Fortunately, the Liaison ALLOY Platform offers a valuable Customer Integration Management (CIM) solution thanks to its microservices architecture, which can quickly and economically scale to unify diverse data systems. It ensured full visibility of the company’s customer identities and this was achieved four months in advance of anticipated deadlines. Thanks to the business intelligence of ALLOY, the unified data allows the sales teams to upsell and cross-sell customers for more revenue. And the managed-services aspect of ALLOY frees up resources that were previously wasting time trying to determine the needs and preferences of customers.
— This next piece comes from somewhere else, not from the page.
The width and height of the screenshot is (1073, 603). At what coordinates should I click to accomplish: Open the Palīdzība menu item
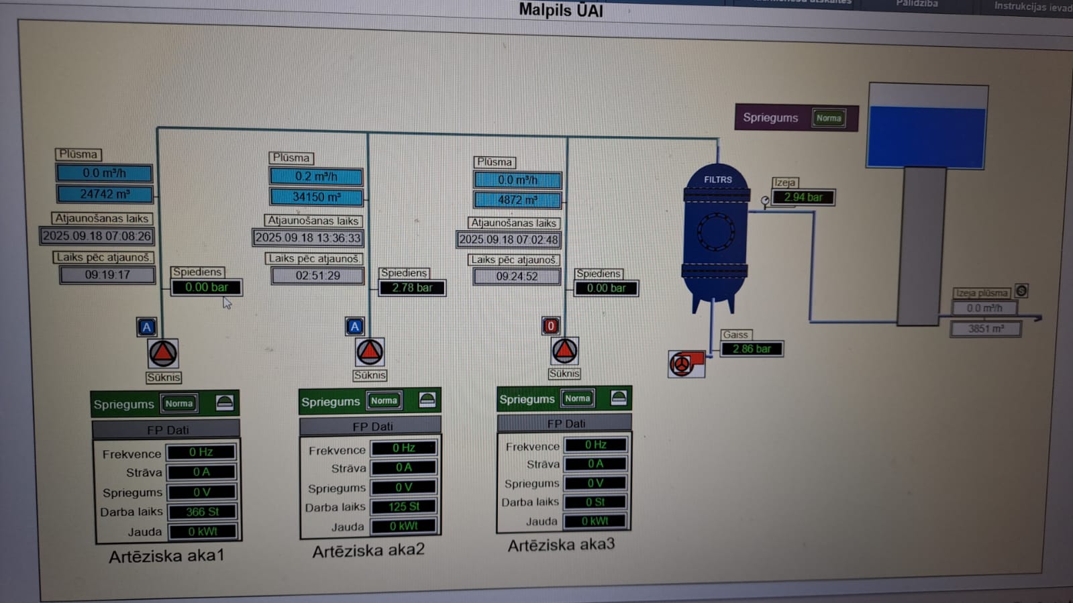(917, 4)
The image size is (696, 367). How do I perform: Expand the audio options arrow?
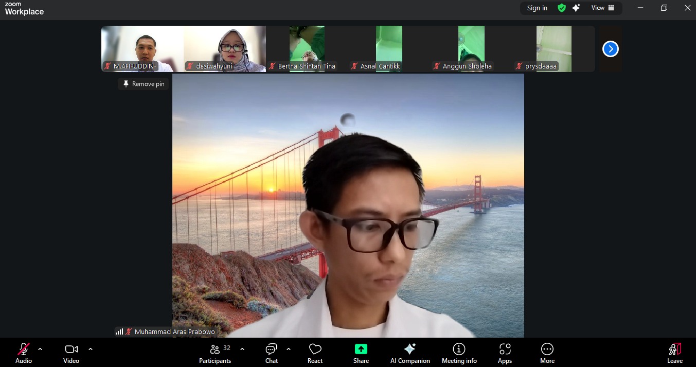click(x=40, y=349)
Another customer success story was a parent company to 14 ecommerce retail brands, which required a single tokenization solution to handle the large volume of sensitive ecommerce transactions across their various retail brands. That company chose ALLOY to “leverage an advanced microservices architecture because it provides the sophisticated tokenization capabilities needed to safeguard sensitive data, including credit card information with the speed, performance, and reliability required to ensure no disruption in the customer experience.” The implementation was reliable that the company is moving a former on-premises tokenization solution to the cloud in order to leverage the reliability and performance provided by ALLOY. As a result, performance has improved nine-fold.

Liaison has raised around $200 million in funding thus far and the company is “solidly profitable.” In fact, the company has a record year in 2017 on the strength of ALLOY Platform sales, which grew by a triple-digit percentage year-over-year.
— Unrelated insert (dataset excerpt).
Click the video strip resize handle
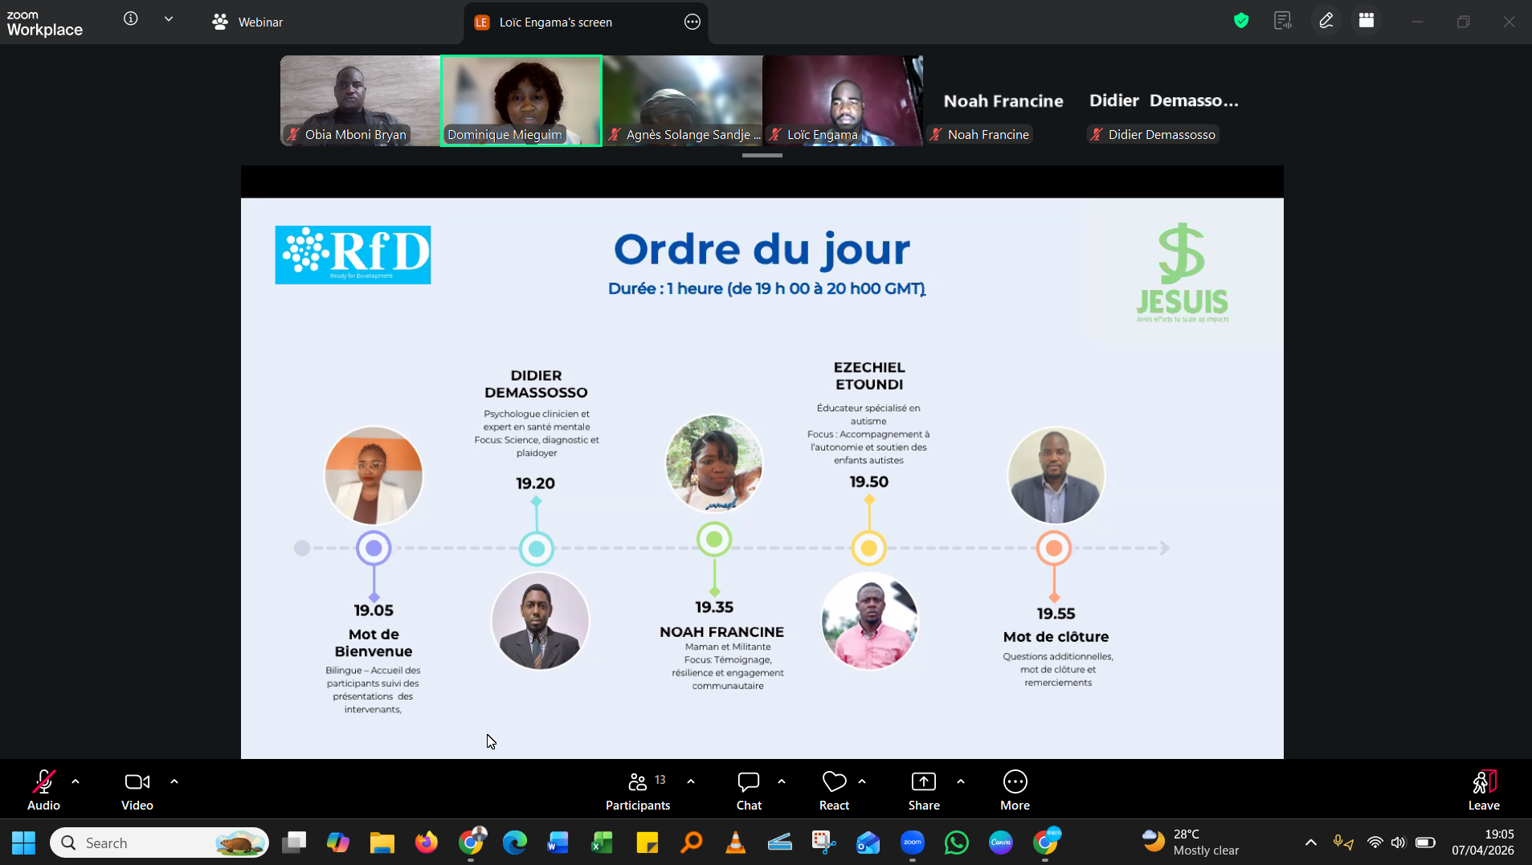Screen dimensions: 1532x865 pos(762,156)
I asked Renner what distinguishes Liaison Technologies from its competition. And he said “most of their competition focuses on providing developer productivity tools, a narrowly defined iPaaS market, for example, whereas our experience has shown that companies want to look past building or rebuilding point data integrations. So, trading in a 15-year-old TIBCO solution, for example, for a five to 10-year-old MuleSoft ESB is moving to a different vendor, but it’s also taking the same exact approach and will result in the same exact problems.” Liaison’s ALLOY Platform was built exclusively to address the complex and changing integration and data management needs of the enterprise through a single solution. Liaison invested $30 million over three years to develop ALLOY from the ground up.
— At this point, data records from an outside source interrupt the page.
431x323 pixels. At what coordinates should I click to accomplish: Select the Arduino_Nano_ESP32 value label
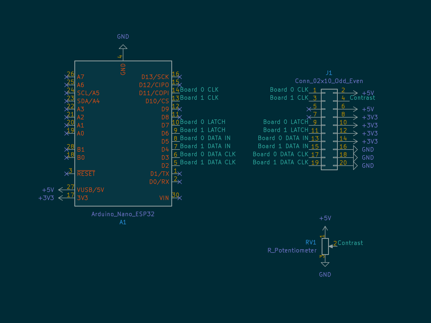click(123, 214)
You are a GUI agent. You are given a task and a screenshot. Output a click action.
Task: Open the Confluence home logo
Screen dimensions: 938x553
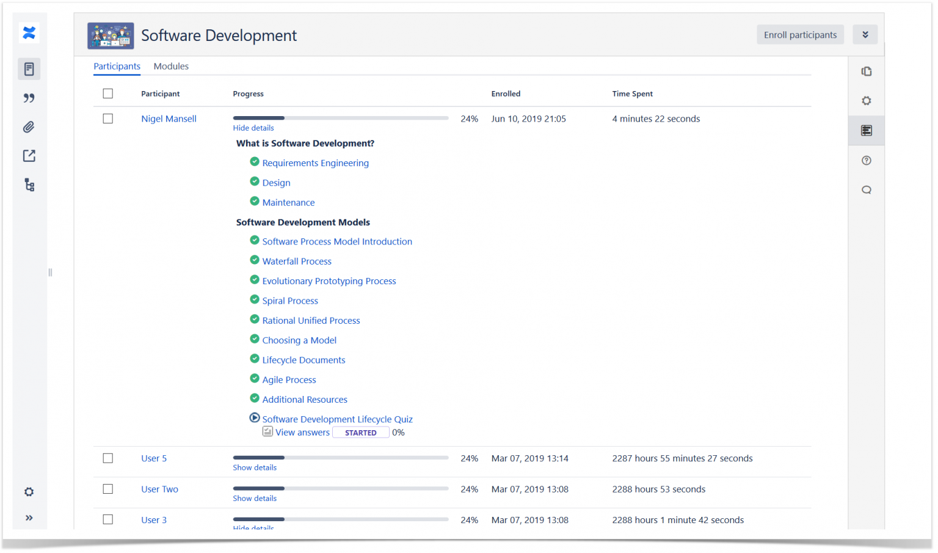(x=29, y=33)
What are some of Liaison Technologies’ future company goals? “We have put the vast majority of the company’s energy behind our ALLOY Platform and continue to believe that our technology and new approach provides companies the best way to execute their ‘Digital Transformation’ strategy,” Renner concluded. “We look forward to helping enterprises in all industries innovate, disrupt their markets, bring new business models to life and do what they do best via actionable insight gained from their data. ALLOY releases data from silos, facilitates better integration and enables superior data management. The company’s goals include actively rolling out the platform and enhancing its capabilities based on customer feedback.”